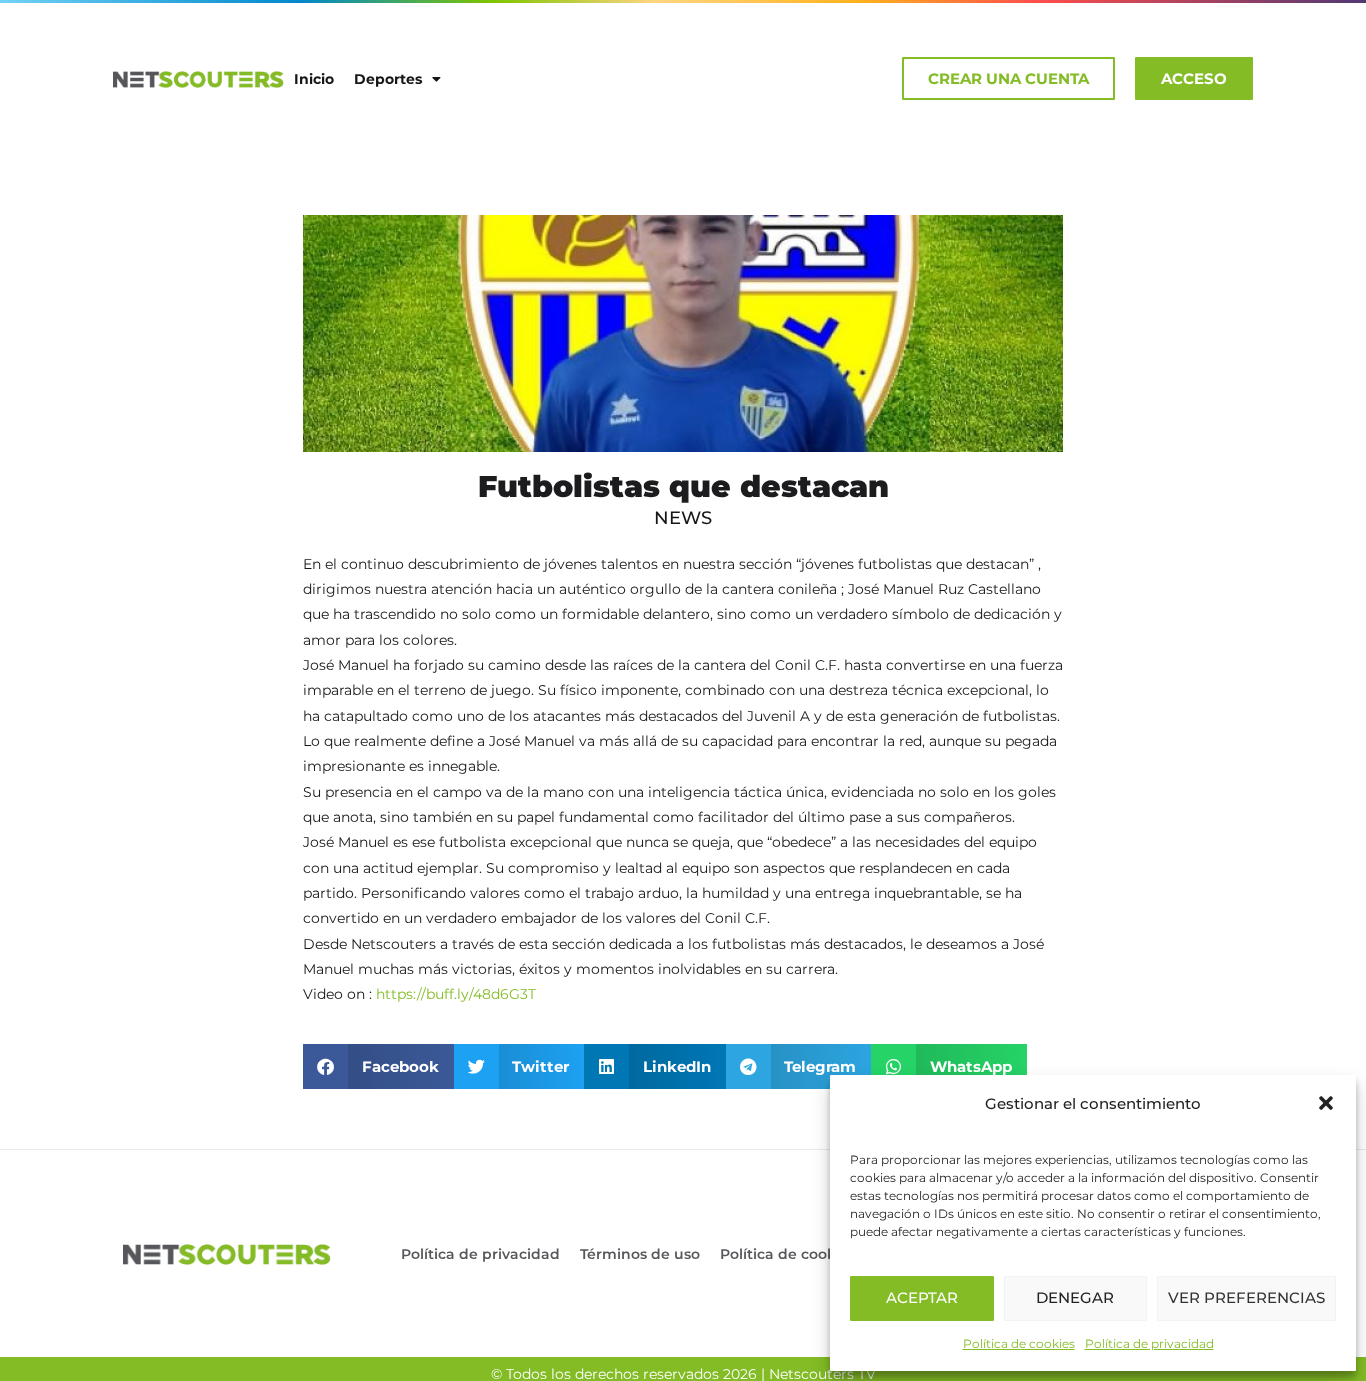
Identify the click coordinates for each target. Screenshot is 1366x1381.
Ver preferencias (1246, 1297)
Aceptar (922, 1297)
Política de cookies (1019, 1343)
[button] (1326, 1103)
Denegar (1075, 1297)
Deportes (388, 79)
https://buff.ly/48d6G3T (456, 994)
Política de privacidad (1149, 1343)
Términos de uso (640, 1254)
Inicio (314, 79)
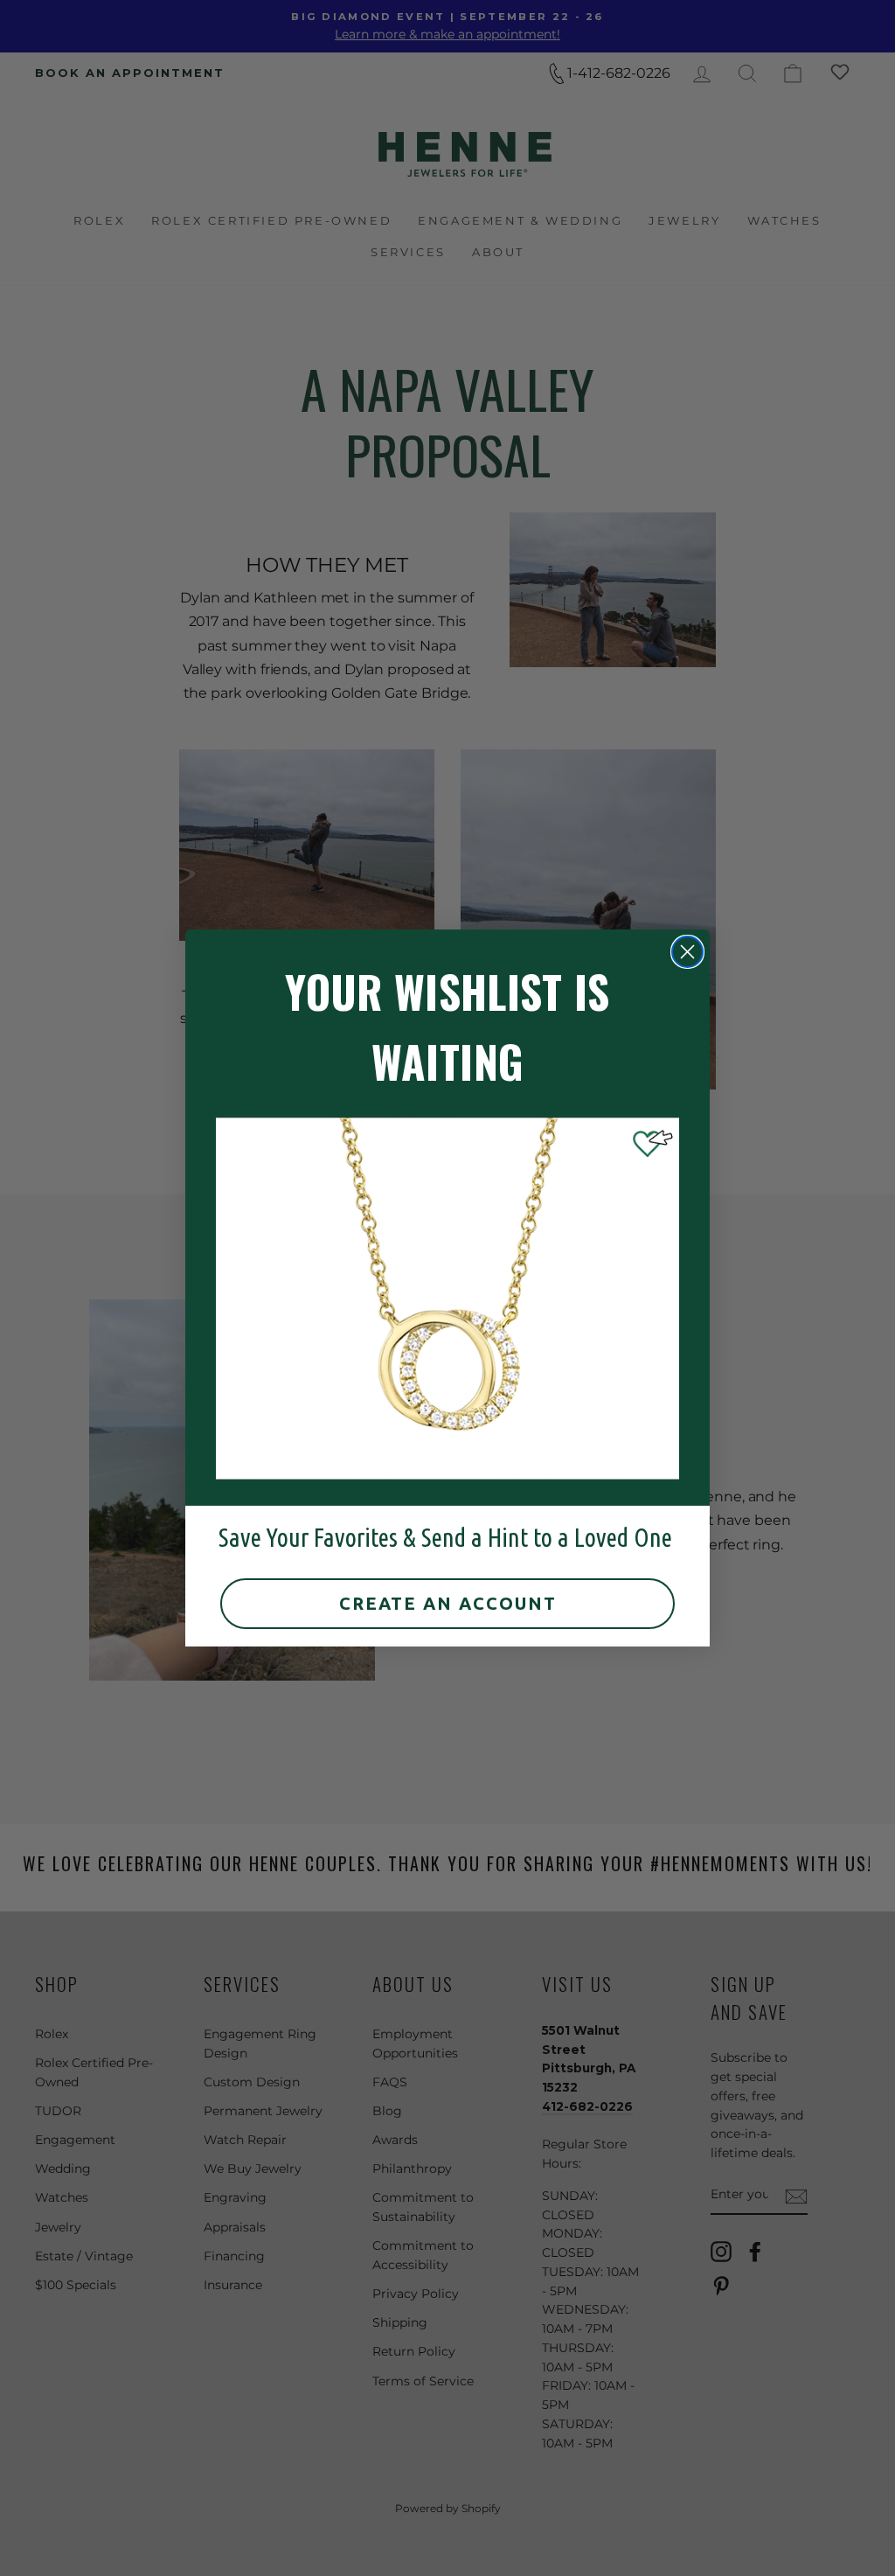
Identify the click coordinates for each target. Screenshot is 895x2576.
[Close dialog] (687, 951)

▬▬▬

▸ Instructions to follow:
Exact repetition of the data is needed, with no images retained.

▸ Exercise solution:
Identify the click coordinates for each target. Screenshot is 1366x1381.
Ver preferencias (1246, 1297)
Aceptar (922, 1297)
Política de cookies (1019, 1343)
[button] (1326, 1103)
Denegar (1075, 1297)
Deportes (388, 79)
https://buff.ly/48d6G3T (456, 994)
Política de privacidad (1149, 1343)
Términos de uso (640, 1254)
Inicio (314, 79)
Identify the click coordinates for each target. Screenshot is 895x2576.
[Close dialog] (687, 951)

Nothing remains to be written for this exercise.